La rivière par laquelle le Père revint, dit Benjamin Sulte, est ici clairement indiquée. C’est la rivière Matawin qui n’est qu’un torrent épouvantable d’un bout à l’autre, si bien qu’en un certain endroit où nos voyageurs sautent en canots, cinq lieues se font en trois quarts d’heure, chose incroyable mais vraie pourtant. Les voyageurs l’appellent la rivière de l’Enfer, tant elle est affreuse.

Le bon Père Buteux ne se reposa guère de ses longues fatigues : dès le 26 juin il s’en va à Québec, puis à Tadoussac, puis à Gaspé et jusqu’à l’île Percée ; il était insatiable du bien des âmes.
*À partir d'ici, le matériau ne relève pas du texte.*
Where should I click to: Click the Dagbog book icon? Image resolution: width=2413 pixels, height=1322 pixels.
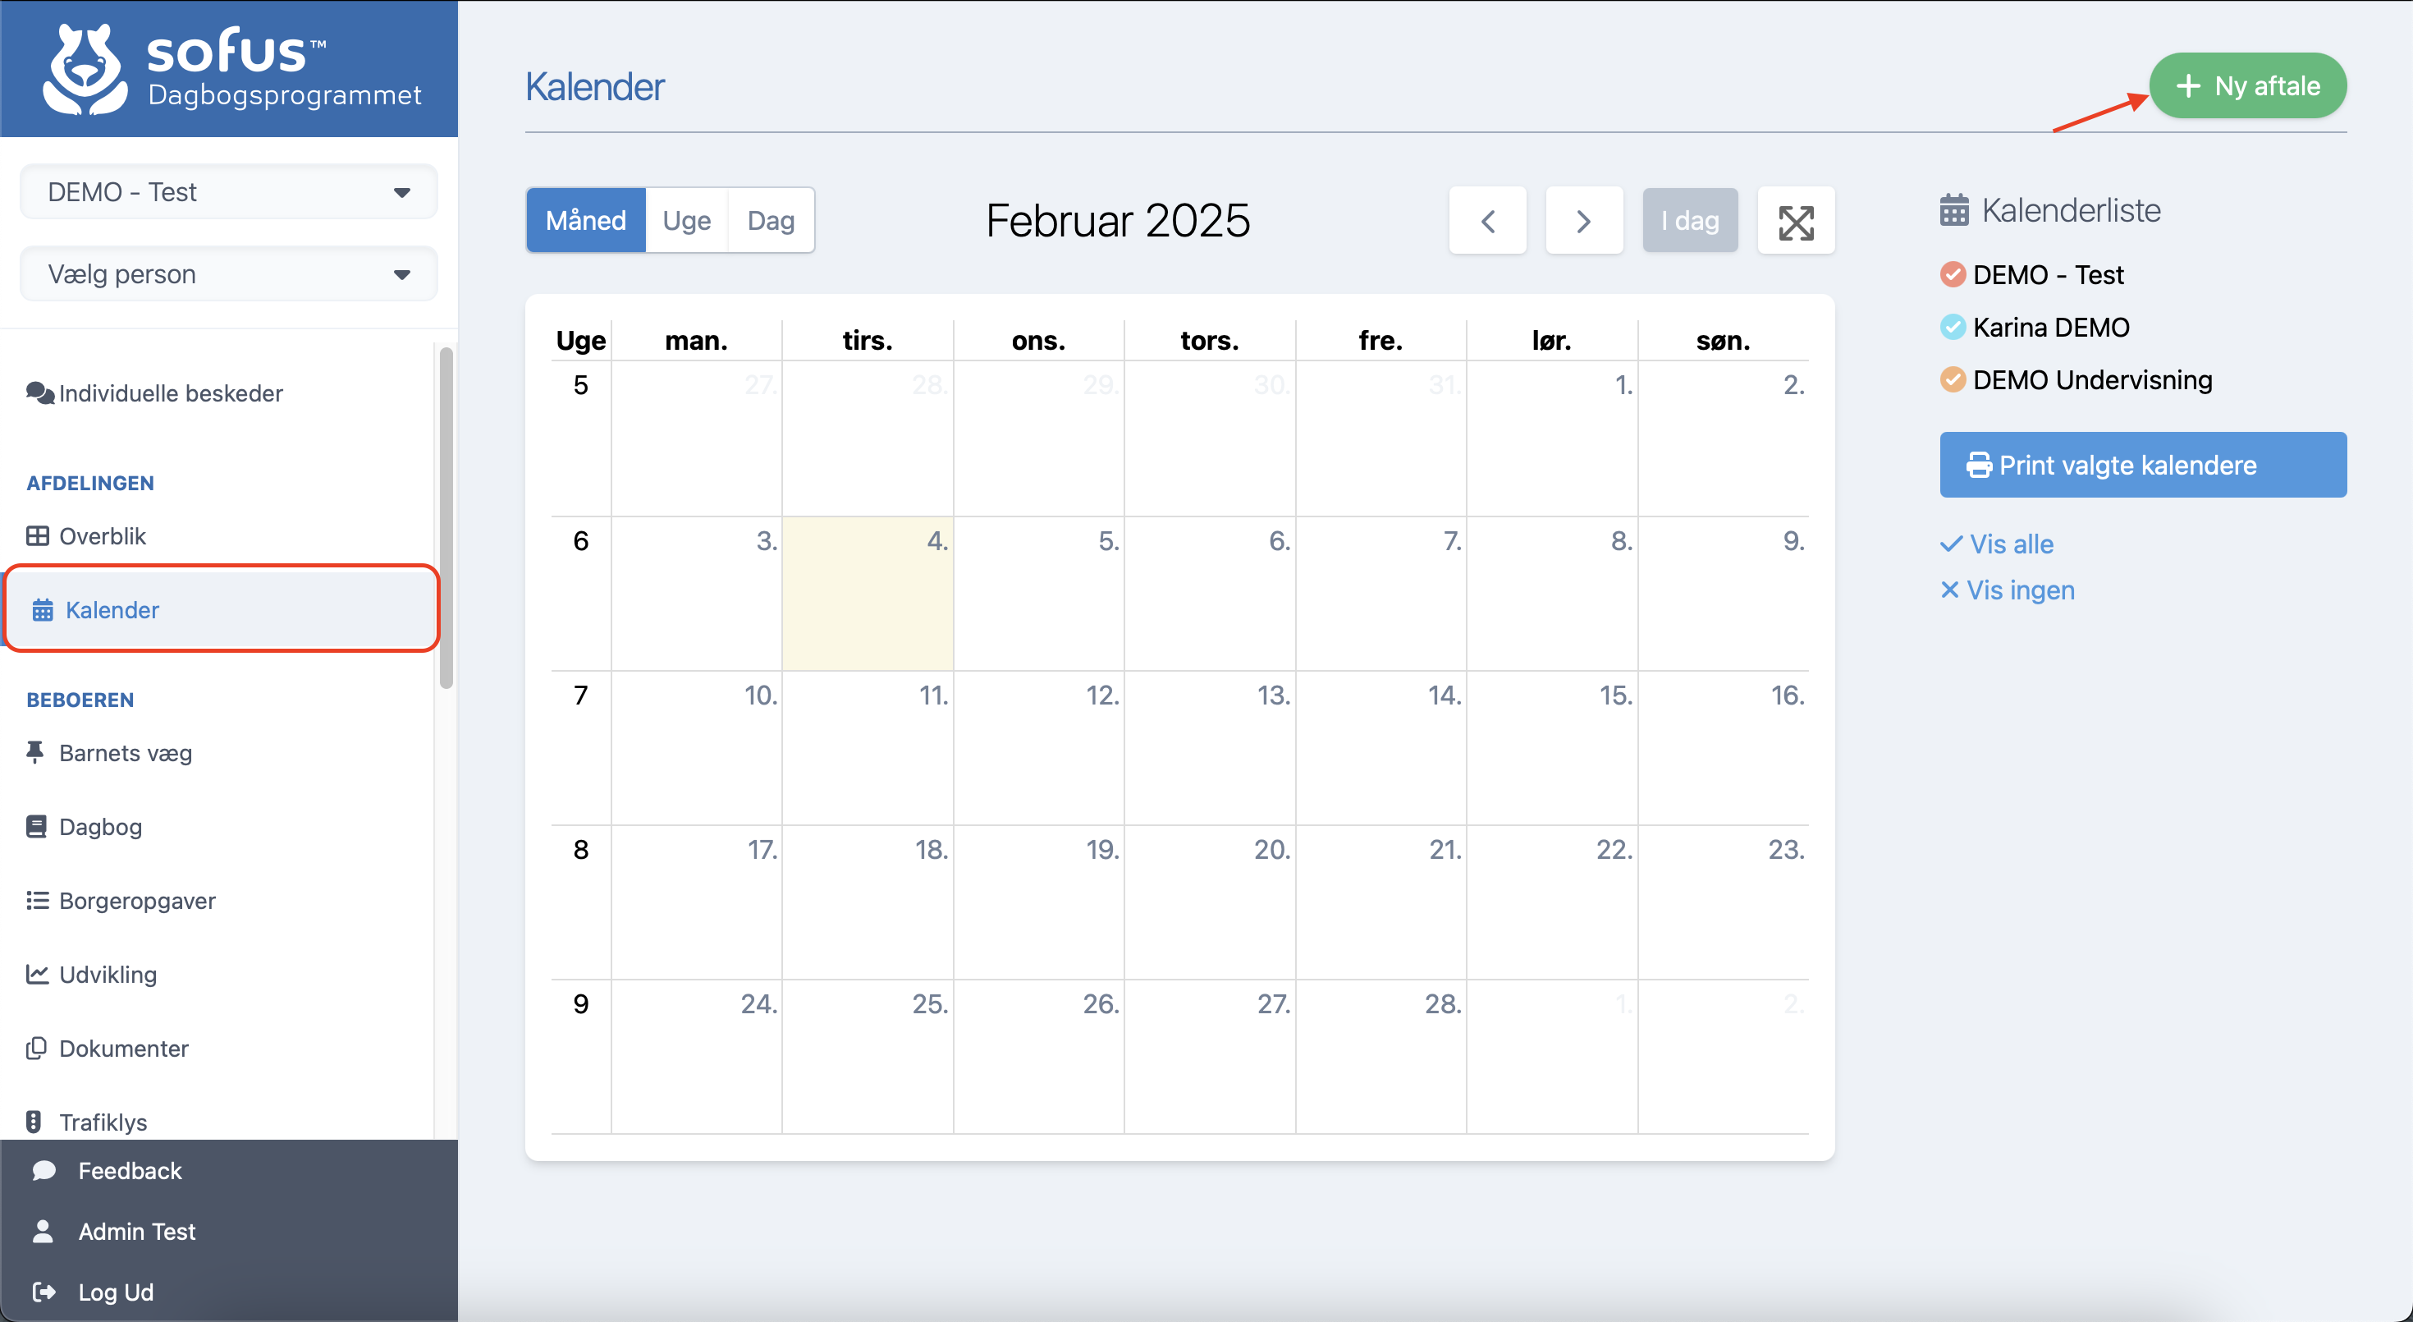tap(37, 826)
De retour aux Trois-Rivières à la fin de l’automne, il reçut une nouvelle qui lui brisa le cœur : les Iroquois avaient pénétré chez les Attikamègues ! « Cette croix m’a été d’autant plus sensible, » écrivit-il au Père Ragueneau, « que plus je me trouvais coupable de la perte de quelques catéchumènes morts sans baptême, et que j’avais plus sujet de m’attrister du massacre de quelques braves néophytes, qui avançaient mille fois plus que moi le Christianisme parmi les peuples que Dieu m’a donné en charge.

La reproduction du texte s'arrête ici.